Im Jahr 2016 haben ca. 121.000 Menschen gegen das „Hartz 4“-System geklagt. Fast 40 Prozent der Fälle wurden ganz oder teilweise im Sinne der Klagenden entschieden. Die Klagen der EmpfängerInnen von Arbeitslosengeld 2 richten sich gegen die Agentur für Arbeit bzw. das örtliche Job-Cener. Die örtlichen Sozialgerichte empfangen diese Klagen. Dabei geht es oft um den Arbeitslosengeld-Bescheid, Unterkunftskosten, Einwände gegen die Kürzung von Leistungen oder Sanktionen gegen LeistungsempfängerInnen.

Nicht selten gewähren die SachbearbeiterInnen den Betroffenen nicht die Leistungen, die zum Überleben notwendig sind und ihnen rechtlich zustehen. Willkürliche Strafen sind ebenfalls nicht selten. Die bürokratischen Verfahren, die für die Anträge und Leistungsbewilligungen nötig sind, überfordern viele Menschen.
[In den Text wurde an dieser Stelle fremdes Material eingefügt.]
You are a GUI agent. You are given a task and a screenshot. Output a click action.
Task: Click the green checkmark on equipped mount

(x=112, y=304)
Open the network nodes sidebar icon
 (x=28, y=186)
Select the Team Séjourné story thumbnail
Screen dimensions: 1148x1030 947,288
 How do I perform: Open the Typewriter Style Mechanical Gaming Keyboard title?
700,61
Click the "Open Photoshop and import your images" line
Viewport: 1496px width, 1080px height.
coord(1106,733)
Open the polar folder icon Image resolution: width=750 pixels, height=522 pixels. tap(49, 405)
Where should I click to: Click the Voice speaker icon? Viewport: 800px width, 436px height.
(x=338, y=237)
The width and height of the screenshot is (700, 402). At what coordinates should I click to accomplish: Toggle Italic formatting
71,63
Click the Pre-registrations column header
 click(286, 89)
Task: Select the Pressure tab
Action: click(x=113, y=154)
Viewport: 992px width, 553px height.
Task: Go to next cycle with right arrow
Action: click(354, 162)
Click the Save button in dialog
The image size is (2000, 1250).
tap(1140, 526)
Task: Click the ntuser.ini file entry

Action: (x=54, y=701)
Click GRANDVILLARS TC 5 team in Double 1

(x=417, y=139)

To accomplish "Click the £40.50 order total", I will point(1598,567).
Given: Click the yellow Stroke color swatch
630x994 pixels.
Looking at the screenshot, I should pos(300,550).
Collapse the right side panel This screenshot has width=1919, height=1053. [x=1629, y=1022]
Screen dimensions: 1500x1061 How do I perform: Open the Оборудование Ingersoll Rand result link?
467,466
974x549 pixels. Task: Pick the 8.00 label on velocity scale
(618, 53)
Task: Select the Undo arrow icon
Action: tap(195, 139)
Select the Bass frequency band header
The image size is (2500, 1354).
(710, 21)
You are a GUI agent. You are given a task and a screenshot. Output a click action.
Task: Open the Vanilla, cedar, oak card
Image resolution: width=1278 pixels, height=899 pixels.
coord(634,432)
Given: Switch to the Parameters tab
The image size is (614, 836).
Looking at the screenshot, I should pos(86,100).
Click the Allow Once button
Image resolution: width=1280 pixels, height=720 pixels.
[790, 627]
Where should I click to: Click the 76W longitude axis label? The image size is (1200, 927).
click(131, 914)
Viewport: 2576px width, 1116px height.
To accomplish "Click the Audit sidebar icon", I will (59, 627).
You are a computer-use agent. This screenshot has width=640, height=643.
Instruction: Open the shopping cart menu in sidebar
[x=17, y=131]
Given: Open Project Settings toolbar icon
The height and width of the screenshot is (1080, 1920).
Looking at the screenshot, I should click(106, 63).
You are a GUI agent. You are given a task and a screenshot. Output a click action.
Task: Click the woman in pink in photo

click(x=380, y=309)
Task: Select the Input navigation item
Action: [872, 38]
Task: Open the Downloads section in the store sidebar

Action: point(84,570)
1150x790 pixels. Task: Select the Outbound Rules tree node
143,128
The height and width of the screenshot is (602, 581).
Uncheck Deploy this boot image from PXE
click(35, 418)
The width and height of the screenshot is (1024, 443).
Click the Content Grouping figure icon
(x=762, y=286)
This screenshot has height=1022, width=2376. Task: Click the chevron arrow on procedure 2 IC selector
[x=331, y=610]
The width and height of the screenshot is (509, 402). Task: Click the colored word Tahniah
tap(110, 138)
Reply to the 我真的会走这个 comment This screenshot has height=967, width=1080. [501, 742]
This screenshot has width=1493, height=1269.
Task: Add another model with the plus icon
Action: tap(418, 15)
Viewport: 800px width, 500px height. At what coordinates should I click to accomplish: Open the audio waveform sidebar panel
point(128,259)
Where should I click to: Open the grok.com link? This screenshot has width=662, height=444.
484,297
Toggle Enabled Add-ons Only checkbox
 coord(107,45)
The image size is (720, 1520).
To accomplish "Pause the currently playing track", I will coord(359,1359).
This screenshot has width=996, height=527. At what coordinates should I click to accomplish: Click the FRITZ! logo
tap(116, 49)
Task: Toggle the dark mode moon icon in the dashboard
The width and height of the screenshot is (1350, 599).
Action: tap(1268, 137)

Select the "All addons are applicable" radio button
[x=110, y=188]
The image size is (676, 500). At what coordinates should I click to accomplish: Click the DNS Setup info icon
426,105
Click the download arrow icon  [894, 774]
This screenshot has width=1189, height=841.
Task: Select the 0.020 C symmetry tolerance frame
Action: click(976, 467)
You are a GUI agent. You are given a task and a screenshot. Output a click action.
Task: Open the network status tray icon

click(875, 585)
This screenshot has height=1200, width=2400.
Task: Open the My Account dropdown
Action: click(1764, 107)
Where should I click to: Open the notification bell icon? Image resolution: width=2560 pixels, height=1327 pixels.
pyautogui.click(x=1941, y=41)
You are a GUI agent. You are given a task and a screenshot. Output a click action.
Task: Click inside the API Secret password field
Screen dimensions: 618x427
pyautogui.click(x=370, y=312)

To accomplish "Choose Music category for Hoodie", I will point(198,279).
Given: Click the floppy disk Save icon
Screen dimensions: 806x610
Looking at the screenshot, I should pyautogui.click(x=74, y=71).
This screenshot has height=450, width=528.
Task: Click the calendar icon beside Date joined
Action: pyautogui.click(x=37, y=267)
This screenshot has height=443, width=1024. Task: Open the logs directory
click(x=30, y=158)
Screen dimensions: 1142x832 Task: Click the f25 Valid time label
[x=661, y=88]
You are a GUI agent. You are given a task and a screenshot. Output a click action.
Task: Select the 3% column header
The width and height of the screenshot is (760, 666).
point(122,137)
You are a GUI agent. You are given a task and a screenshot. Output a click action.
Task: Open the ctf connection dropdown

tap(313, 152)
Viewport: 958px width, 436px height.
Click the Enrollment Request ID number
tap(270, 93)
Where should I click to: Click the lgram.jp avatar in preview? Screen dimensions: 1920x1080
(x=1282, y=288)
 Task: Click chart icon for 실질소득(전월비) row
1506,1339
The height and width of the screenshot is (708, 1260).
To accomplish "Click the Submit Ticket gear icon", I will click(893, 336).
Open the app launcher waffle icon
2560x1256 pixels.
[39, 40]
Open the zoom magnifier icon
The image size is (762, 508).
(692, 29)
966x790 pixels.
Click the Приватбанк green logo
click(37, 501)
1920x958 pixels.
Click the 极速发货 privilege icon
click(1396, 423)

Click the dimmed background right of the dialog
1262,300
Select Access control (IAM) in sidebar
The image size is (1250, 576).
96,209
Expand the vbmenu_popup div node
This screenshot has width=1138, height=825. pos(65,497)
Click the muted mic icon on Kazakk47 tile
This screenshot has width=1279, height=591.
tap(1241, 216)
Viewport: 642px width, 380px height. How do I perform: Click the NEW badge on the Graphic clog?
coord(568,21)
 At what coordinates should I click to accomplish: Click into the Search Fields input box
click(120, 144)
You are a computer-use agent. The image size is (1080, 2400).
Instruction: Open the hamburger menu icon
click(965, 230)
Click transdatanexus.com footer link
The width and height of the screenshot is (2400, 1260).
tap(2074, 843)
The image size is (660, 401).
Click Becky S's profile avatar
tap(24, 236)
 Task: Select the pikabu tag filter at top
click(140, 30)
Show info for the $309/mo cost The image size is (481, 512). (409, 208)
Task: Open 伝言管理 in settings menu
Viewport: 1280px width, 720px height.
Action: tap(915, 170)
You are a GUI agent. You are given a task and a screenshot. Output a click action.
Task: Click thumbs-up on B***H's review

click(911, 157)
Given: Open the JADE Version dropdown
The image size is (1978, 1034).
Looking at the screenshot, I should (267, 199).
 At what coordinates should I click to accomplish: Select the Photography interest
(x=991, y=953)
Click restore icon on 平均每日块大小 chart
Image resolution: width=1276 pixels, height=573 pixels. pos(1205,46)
Noch dazu berichten die Leidtragenden nicht selten von psychischen Schikanen, indem man ihnen ein schlechtes Gewissen einredet und sie alleine für ihre Situation verantwortlich macht.

Nur wenige der knapp 4,4 Millionen BezieherInnen von Arbeitslosengeld 2 wehren sich gegen diesen Umgang. Aber die Zahlen sprechen für sich: Über ein Drittel von denen, die den „Hartz 4“-Bescheiden widersprechen und dagegen klagen, bekommen vor den Sozialgerichten Recht. Das Internetportal www.gegen-hartz.de urteilt dazu: „Experten gehen davon aus, dass die Dunkelziffer [derjenigen, die mit Ihren Widersprüchen eigentlich im Recht sind] sehr viel höher liegt. Viele Menschen trauen sich nicht, einen Widerspruch einzulegen. Sie wollen es sich nicht mit dem Sachbearbeiter ‚verscherzen‘ und fürchten Nachteile. Andere wissen von ihrem Rechtsanspruch nichts.”